CHP mitingi dolayısıyla birkaç gündür sürekli sözü geçen meydan var ya...
Tandoğan Meydanı hani...
Kim o Tandoğan, hiç merak ettiniz mi?
Ben son sözümü baştan söyleyeyim...
Derhal meydanın adı değiştirilmelidir! Geç bile kalındı!
Özgür Eğitim Sen Başkanı Yusuf Tanrıverdi'nin açıklamasına aynen katılıyorum: "Tek parti döneminin dayatmacı isimlerinden Nevzat Tandoğan'ın ismini böyle meydanlarda yaşatırsak, darbe mağdurlarına, faili meçhullere, insan haklarına ve en önemlisi Türk halkına ayıp etmiş oluruz. Türkiye değişecekse, modernleşecekse, demokrasileşecekse bu gibi darbeyi ve zulmü andıran park, okul, cadde ve meydan isimlerinin kaldırılması gerekir."
***
Tek parti yönetiminin despot yöneticilerindendi
Nevzat Tandoğan.
Bir tür "
parti komiseri" niteliği taşıyan valilik modelini öyle benimsemişti ki, bir ara milletvekili seçilmiş ama valiliği bırakmak yerine, vekilliği bırakmayı tercih etmişti.
Zaten meşhur "
bu memlekete komünizm lazımsa ve faydalı bir şeyse, onu da biz getiririz, size ne oluyor!" lafını eden de oydu.
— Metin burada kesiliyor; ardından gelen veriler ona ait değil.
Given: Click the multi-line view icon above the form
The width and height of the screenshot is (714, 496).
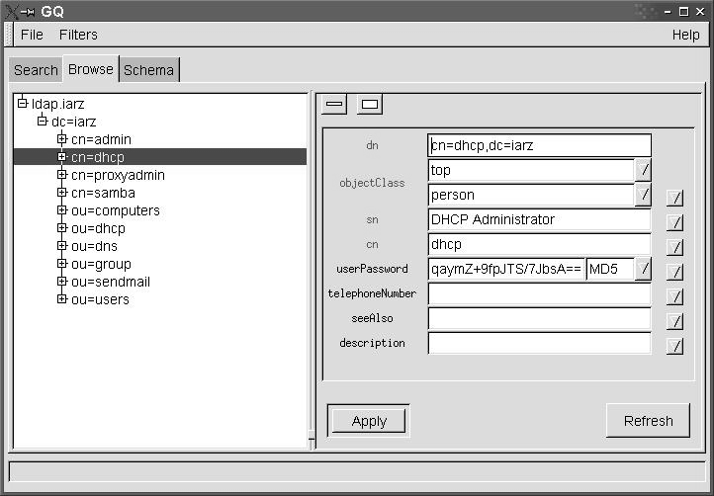Looking at the screenshot, I should coord(369,104).
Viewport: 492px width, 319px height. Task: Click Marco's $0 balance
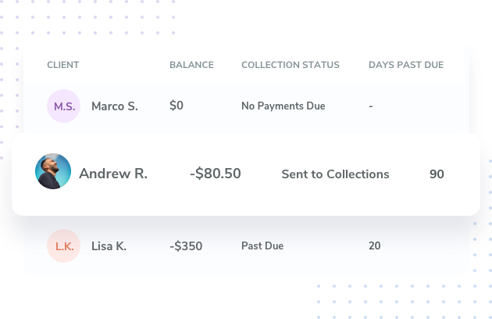(176, 106)
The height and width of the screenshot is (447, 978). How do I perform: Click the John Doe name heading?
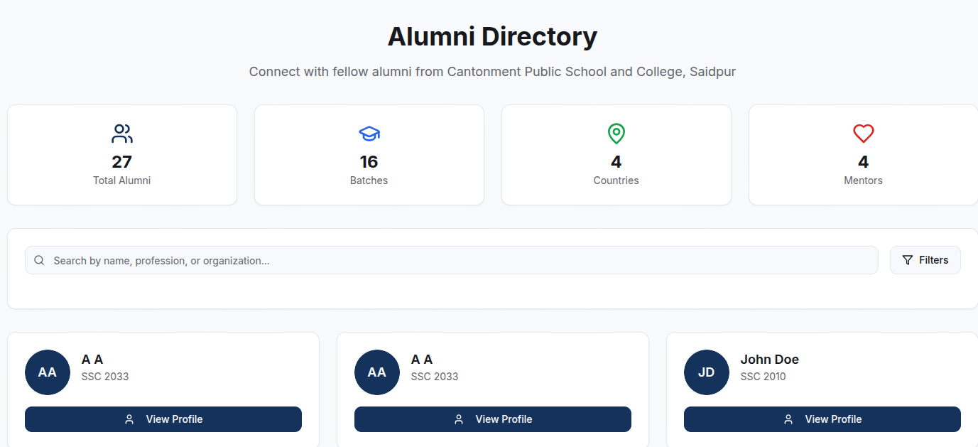point(770,360)
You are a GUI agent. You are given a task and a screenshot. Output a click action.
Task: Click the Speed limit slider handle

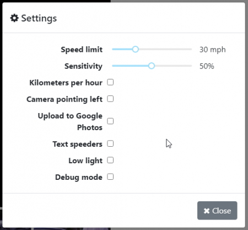(136, 49)
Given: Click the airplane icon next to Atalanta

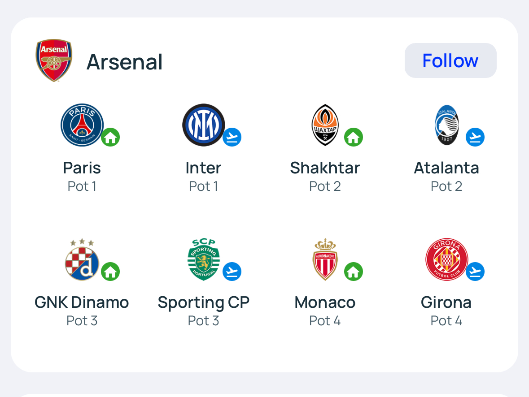Looking at the screenshot, I should (x=475, y=137).
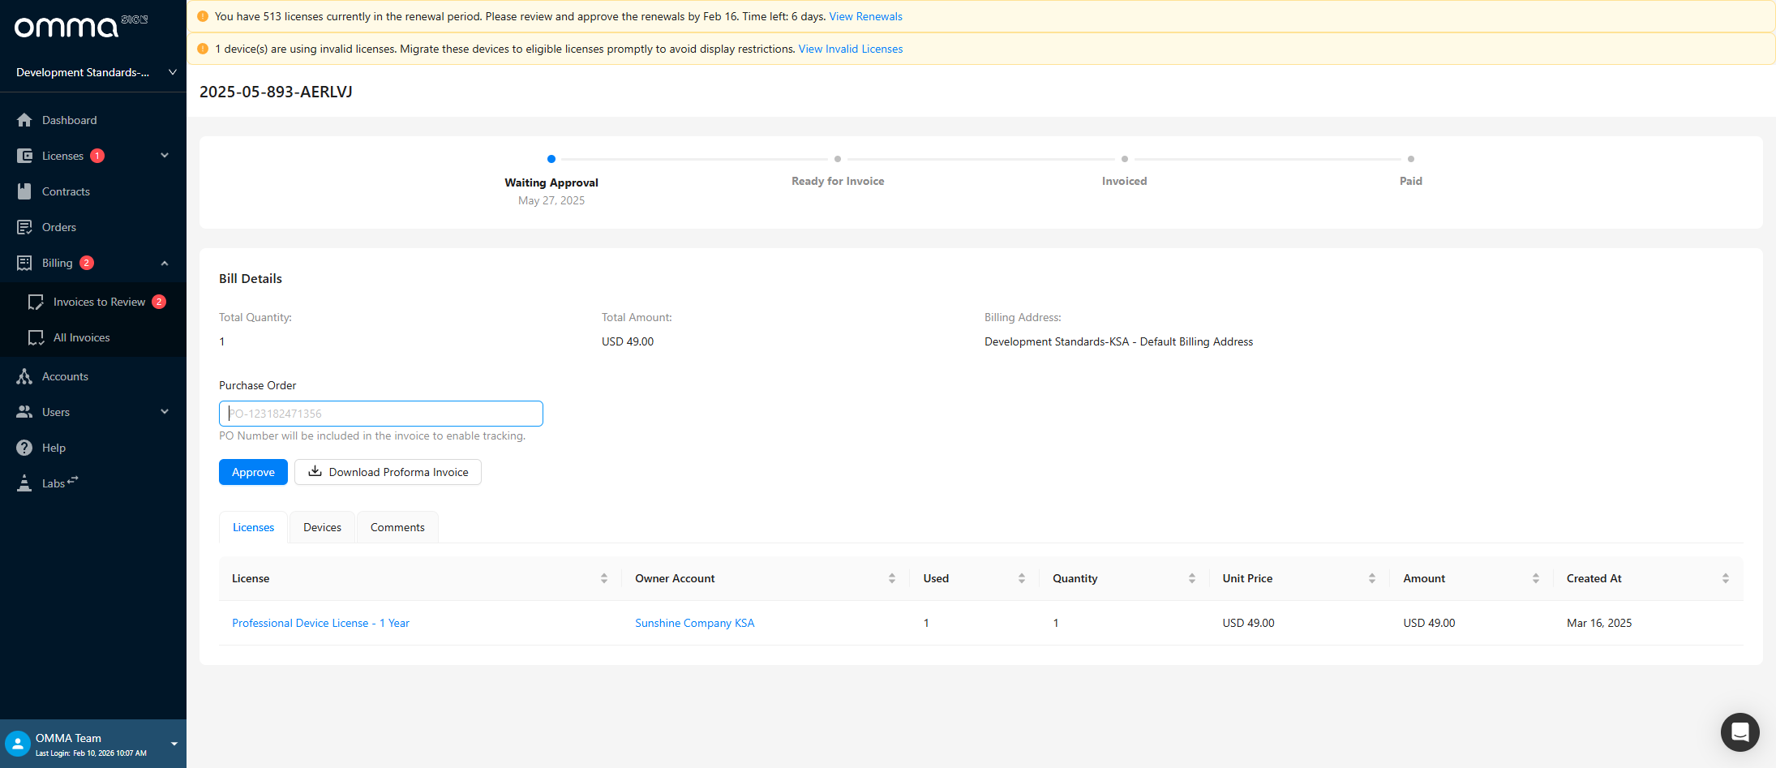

Sokakta dolaşırken halini tavrını beğenmediği insanları yakasından tutup uyarırdı.
Isparta'ya sürgüne gönderilen
Said Nursi'yi huzuruna çağırıp sarığını çıkartmaya kalkıştığı da anlatılır.
Aslında
kolonyalist kafalı bir bürokrat aydın tipiydi Tandoğan. Acıklı bir
kudret ilüzyonuna kapılmıştı.
Nitekim, bir cinayet davasında tanık olarak mahkemeye çağrılmasını bile imtiyazlarının ve iktidarının hırpalanması olarak görmüş ve buna çok üzülerek intihar etmiştir.
***
Hepsi bir yana...
Hapisten çıktıktan sonra tekrar üniversiteye dönmek isteyen
Osman Yüksel Serdengeçti'yi çağıran
Nevzat Tandoğan'ın ona "
Ulan öküz Anadolulu! Sizin milliyetçilikle, komünizm ile ne işiniz var?" diye bağırdığını biliyor musunuz?
Sonra şöyle devam etmişti: "Sizin iki vazifeniz var: Birincisi, çiftçilik yapıp mahsul yetiştirmek. İkincisi, askere çağırdığımızda askere gelmek!"
Bu adamın adının hâlâ meydanlarda, bulvarlarda, semtlerde yaşatılması demokrasiye karşı büyük ayıptır.